Troque "blue" por "green" nas linhas que vão da que contém "You are a GUI" até o fim, ambas as pontas incluídas, e reescreva essas linhas com todo o resto inalterado. Deixe as imagens fora da resposta.

## DADOS DE ENTRADA
<<<<

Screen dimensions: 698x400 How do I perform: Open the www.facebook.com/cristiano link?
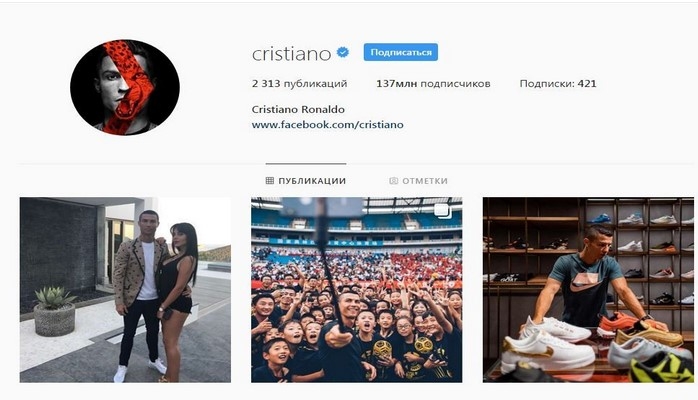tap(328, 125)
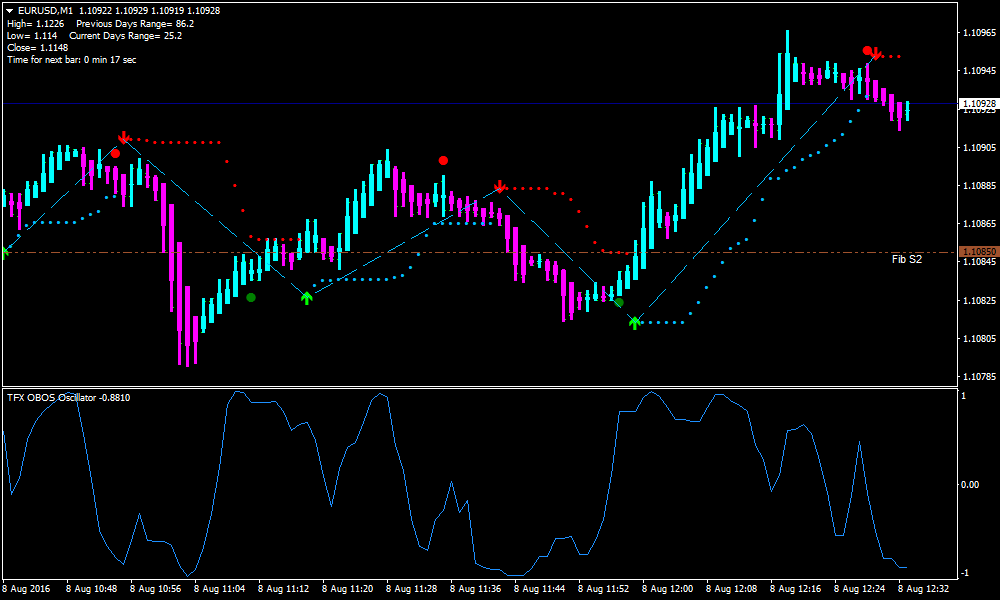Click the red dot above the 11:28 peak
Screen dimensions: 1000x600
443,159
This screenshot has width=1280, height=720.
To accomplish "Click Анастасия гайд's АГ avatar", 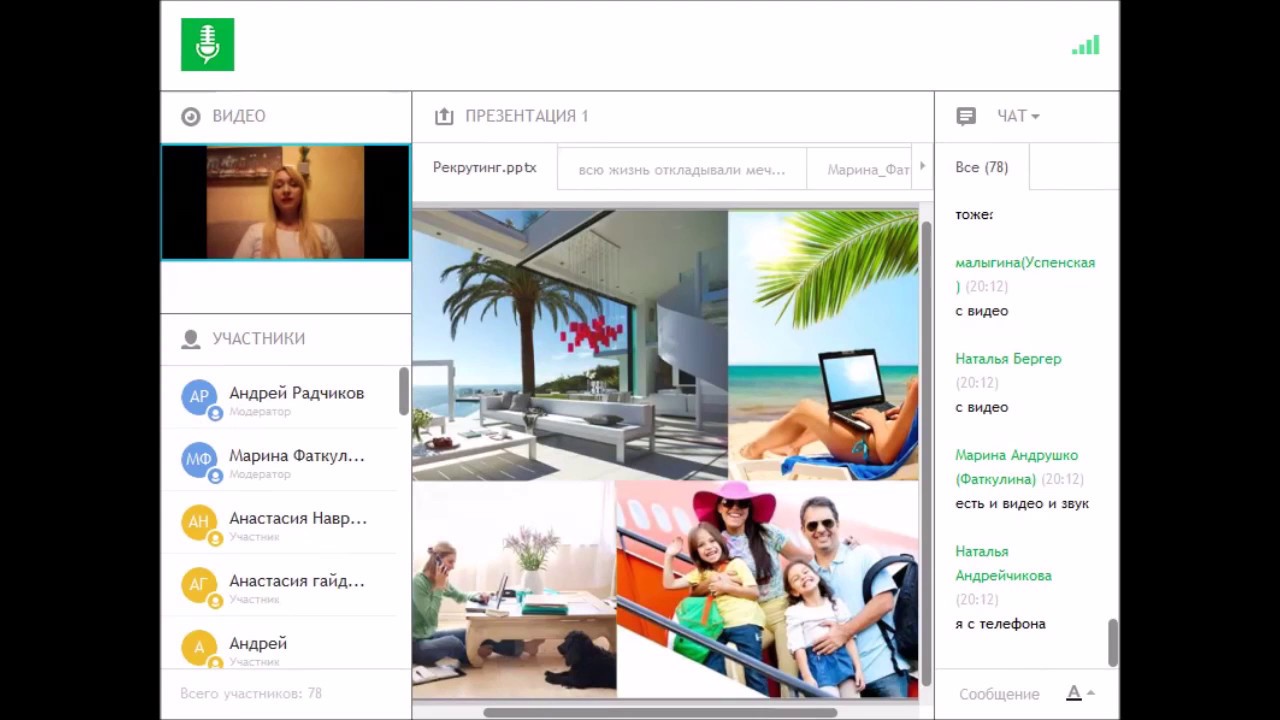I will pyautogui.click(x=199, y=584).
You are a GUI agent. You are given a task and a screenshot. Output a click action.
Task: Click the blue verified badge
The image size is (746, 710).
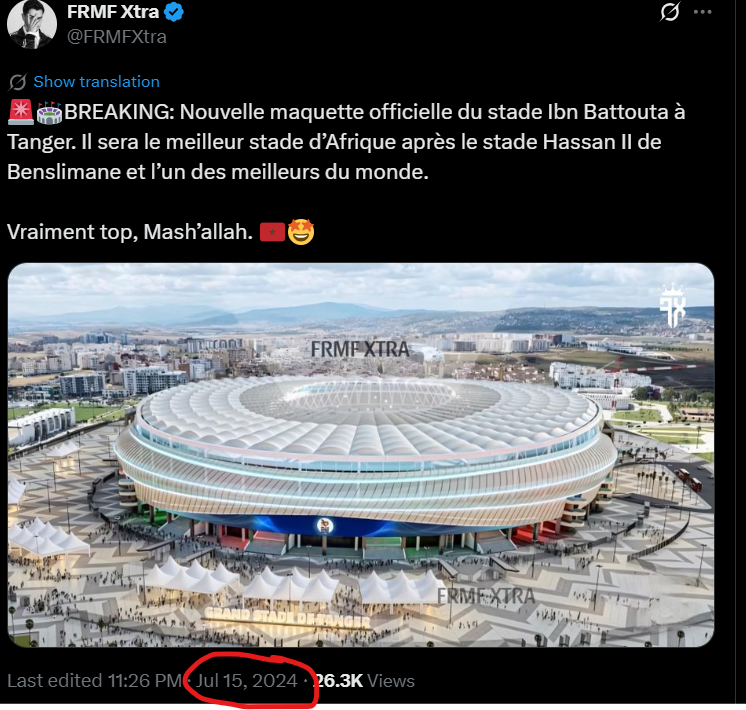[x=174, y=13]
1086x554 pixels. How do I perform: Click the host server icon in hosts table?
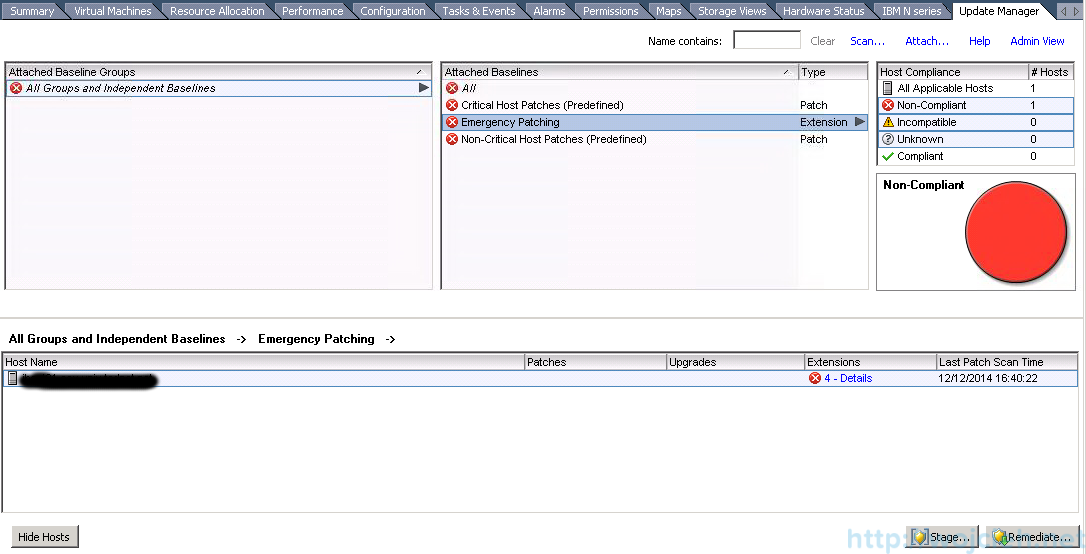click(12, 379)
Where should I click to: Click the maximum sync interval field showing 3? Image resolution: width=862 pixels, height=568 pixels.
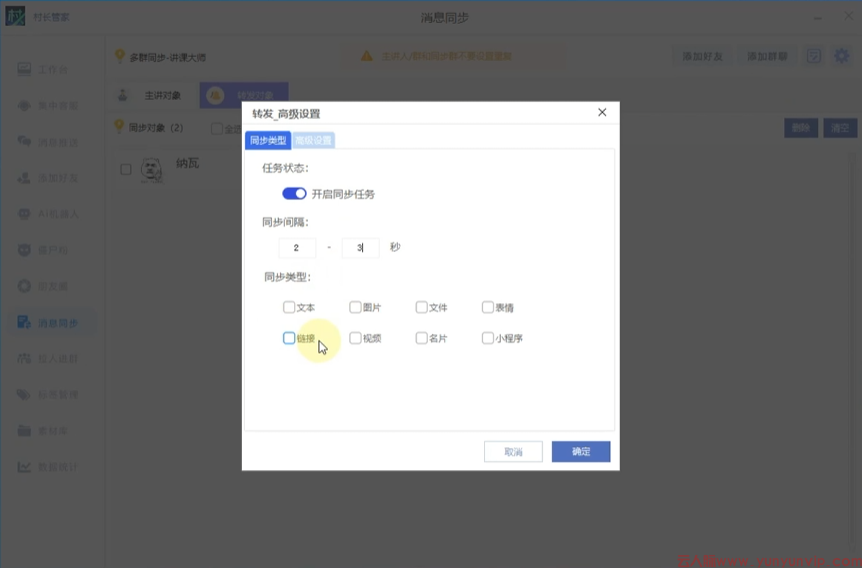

>>>>

## SOLUÇÃO
You are a GUI agent. You are given a task and a screenshot. Output a click action.
Task: Click the green verified badge
The image size is (746, 710).
[x=174, y=13]
1086x554 pixels. How do I perform: Click the host server icon in hosts table?
click(12, 379)
Where should I click to: Click the maximum sync interval field showing 3? Image resolution: width=862 pixels, height=568 pixels.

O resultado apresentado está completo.